Another setting where infection is common, he said, is in travelers. “Children are travelers and we know that travel accounts for about 10% of cases,” he said. “Children represent about a third of those cases, and Mexico is the most frequent destination for children with travel-related hepatitis A. Especially at risk are U.S. born children returning to the home country of their parents.”

The epidemiology and consequences of HAV infection prompted the Advisory Committee on Immunization Practices (ACIP), in 1996, to recommend targeted vaccination for adults and children in groups at risk of infection (eg, travelers, MSM, IDUs), and the consequences of infection (people with chronic liver disease), and routine vaccination of children in communities with high rates of HAV. The immunization strategy for hepatitis A is based on the vaccination strategy used to control polio. Initially there was catch-up vaccination to raise immunity in the population, followed by routine immunization of young children and infants to eliminate transmission, Margolis said.

Expanded recommendations

In 1999, the ACIP expanded its recommendations for routine childhood vaccination to those states where the rate of disease was greater than 20 cases per 100,000 during 1987-1997; this rate being twice the national average over this 10 year period.

As might have been expected, Margolis said, this strategy has had a clear impact on disease rates, particularly in certain groups, for instance, Native Americans. In the early 1990s, rates of hepatitis A in the Native American population were six to eight times higher than the national average, however, following widespread vaccination an unprecedented drop in rates was documented.

In 2001, for the first time, the hepatitis A rate of Native Americans dropped below that of the national average.

In addition to the dramatic decline in HAV among American Indians/ Alaska Natives, there has been a similar decline in overall hepatitis A disease rates — current disease incidence is the lowest ever recorded. Another effect of the current recommendations is that because most immunization has occurred among children, their incidence of disease, which has always been several times higher than the incidence in adults, has now dropped to almost the same rate as seen in adults.

So far, those recommendations are having an impact, Margolis said.
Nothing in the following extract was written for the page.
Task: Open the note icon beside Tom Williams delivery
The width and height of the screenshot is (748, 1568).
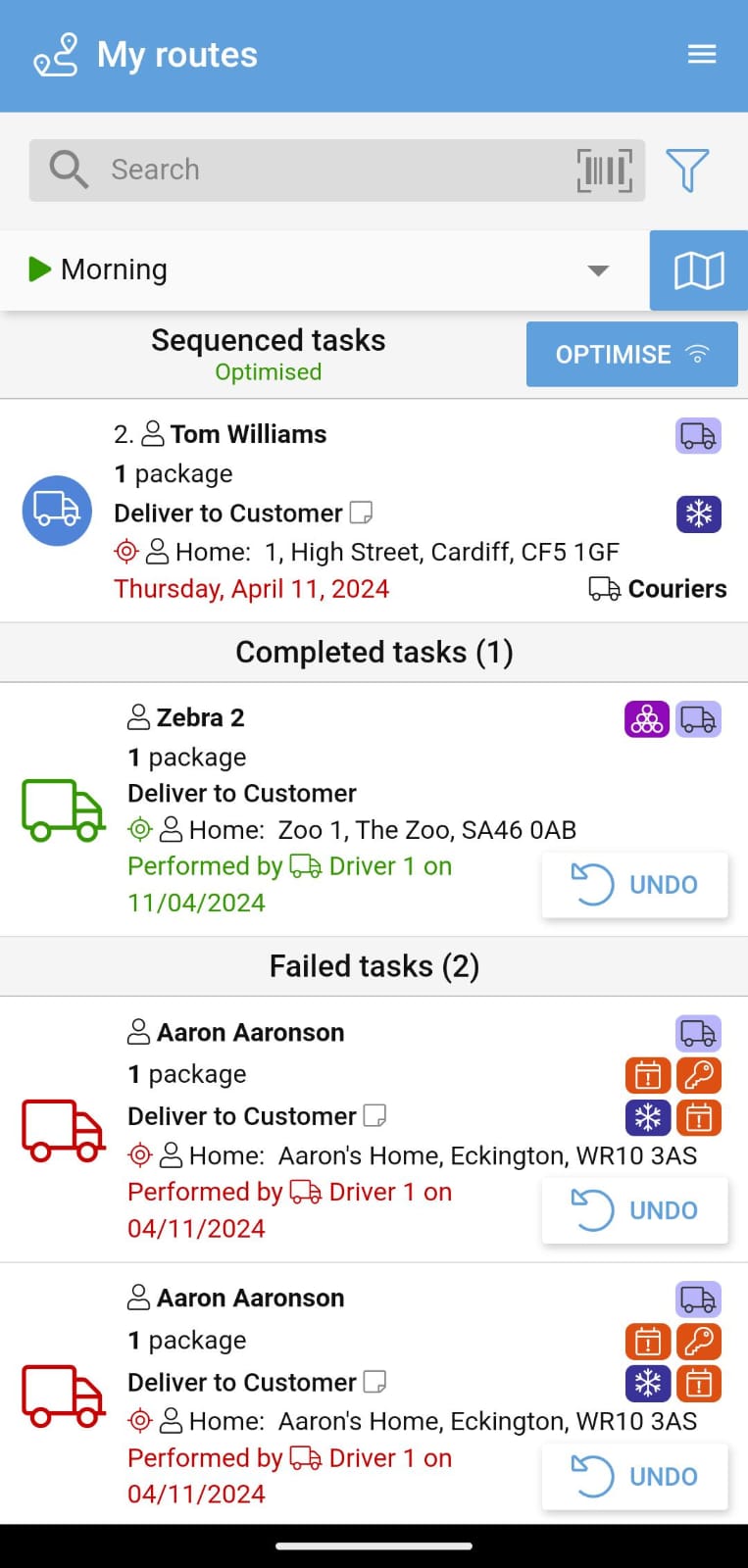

“There was an 83% decline noted in those states where vaccination was universally recommended,” he said. “So we know vaccination has reduced rates of infection to historic lows, and it’s shifting disease incidence to adults in high risk groups like men who have sex with men and injection drug users.”

Two hepatitis A vaccines are licensed for use in children beginning at 2 years of age and both have a 2-dose schedule. These are Havrix (GlaxoSmithKline), which can be used at the pediatric dose until age 17, and Vaqta (Merck), which can be used at the pediatric dose until age 18.

Margolis also said that pediatricians in all parts of the United States should continue to identify children in groups at increased risk of infection or adverse consequences from hepatitis A — travelers, young men who have sex with men, drug users, and those with chronic liver disease – so that they may be given the vaccine.

For more information:

Margolis H. Prevention and control of hepatitis A. Presented at the Fifth Annual Infectious Diseases in Children West. May 31-June 2, 2003. San Francisco.

Dr. Margolis has no direct financial interest in the products mentioned in this article, nor is he a paid consultant for any companies mentioned.